The essence of this month, unique in the Islamic tradition, requires Muslims to be moderate in their eating habits, and in lifestyle. Muslims in Nigeria, as leaders and followers, should therefore use the opportunity of this Ramadan period to practice what the religion of Islam represents, peaceful co-existence and tolerance, and eschew vices and corrupting influences that have bedevilled this country and hindered its desire of becoming a truly developed and self-reliant nation.
Current security challenges in the country require Muslims of whatever level standing in society to display wisdom and exercise self-restraint in this period. Those engaged as preachers should be true to their calling as leaders in society to be sensitive to the peculiar circumstances in the country. Inflammatory language and inciting words or expressions should be avoided in their remarks during their commentary of the Qur’an (tafsir) sessions. There is need for preachers to be selective in their choice of words, avoiding expressions that could provoke the anger of aggrieved and oppressed persons or groups.
The Muslim faithful should use this sacred month to pray for the Internally Displaced Persons (IDPs) who as victims of the April 2011 post-election crisis have become refuges in parts of the country. The plight of citizens suffering from hunger in Somalia and in other parts of the world should equally form part of their prayers.

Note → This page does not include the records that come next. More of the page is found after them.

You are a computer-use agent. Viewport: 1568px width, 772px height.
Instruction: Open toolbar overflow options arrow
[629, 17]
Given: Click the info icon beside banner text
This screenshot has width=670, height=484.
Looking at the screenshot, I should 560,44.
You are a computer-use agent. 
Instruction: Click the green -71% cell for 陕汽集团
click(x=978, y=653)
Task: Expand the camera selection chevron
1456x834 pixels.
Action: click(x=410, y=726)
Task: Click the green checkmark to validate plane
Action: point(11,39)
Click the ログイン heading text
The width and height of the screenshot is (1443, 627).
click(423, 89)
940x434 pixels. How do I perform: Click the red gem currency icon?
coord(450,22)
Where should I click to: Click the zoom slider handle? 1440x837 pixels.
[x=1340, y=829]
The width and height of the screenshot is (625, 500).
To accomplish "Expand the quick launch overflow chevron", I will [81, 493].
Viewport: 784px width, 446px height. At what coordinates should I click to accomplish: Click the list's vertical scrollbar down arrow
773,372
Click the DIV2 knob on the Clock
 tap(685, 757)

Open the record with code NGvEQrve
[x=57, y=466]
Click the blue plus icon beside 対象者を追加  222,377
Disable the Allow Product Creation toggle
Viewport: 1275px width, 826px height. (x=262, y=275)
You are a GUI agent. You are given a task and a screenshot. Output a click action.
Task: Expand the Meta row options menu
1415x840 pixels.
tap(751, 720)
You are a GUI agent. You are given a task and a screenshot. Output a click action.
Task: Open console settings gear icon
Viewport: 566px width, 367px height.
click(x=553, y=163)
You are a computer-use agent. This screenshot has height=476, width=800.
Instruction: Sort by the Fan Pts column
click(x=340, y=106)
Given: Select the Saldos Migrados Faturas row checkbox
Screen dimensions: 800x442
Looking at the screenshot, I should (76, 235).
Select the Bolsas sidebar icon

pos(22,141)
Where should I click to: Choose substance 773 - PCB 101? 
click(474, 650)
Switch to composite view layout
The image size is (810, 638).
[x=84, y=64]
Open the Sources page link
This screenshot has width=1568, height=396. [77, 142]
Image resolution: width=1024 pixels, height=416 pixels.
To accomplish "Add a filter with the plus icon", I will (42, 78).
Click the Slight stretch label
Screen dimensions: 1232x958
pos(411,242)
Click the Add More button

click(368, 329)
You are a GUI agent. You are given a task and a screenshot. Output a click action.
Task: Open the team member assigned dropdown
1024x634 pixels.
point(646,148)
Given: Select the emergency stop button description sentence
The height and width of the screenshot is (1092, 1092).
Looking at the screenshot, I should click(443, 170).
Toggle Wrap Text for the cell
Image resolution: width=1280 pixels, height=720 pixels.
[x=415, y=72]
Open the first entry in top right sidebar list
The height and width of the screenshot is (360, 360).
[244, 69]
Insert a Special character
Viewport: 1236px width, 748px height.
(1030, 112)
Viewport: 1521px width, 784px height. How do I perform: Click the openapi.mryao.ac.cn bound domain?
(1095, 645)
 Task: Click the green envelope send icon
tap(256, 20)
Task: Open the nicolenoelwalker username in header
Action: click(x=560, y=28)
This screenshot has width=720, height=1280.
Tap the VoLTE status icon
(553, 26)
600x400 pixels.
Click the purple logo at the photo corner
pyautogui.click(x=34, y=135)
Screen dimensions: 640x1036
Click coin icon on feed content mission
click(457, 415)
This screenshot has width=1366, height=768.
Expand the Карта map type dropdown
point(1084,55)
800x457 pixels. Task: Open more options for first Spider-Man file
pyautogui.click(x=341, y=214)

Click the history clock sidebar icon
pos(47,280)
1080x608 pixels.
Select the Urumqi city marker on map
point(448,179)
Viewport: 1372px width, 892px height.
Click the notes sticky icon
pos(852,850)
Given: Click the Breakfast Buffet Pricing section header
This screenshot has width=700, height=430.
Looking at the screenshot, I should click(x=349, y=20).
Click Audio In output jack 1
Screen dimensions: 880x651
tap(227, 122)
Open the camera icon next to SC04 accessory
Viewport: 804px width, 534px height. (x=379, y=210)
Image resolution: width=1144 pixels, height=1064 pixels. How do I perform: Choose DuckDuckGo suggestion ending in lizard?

It is also the appropriate time to remind Muslims of the obligation on them to strictly observe the spiritual demands of Ramadan in order to benefit from the gains that aim at imbuing mankind with wholesomeness and Godliness and, by extension, societal peace, harmony and advancement. Ramadan calls for self-sacrifice and abandonment of greed. Dealers in essential commodities should recognise their role in this period and not to take undue advantage of it to make usurious profits by increasing the prices of foodstuff which are already on the high side. We wish all Muslims a peaceful Ramadan.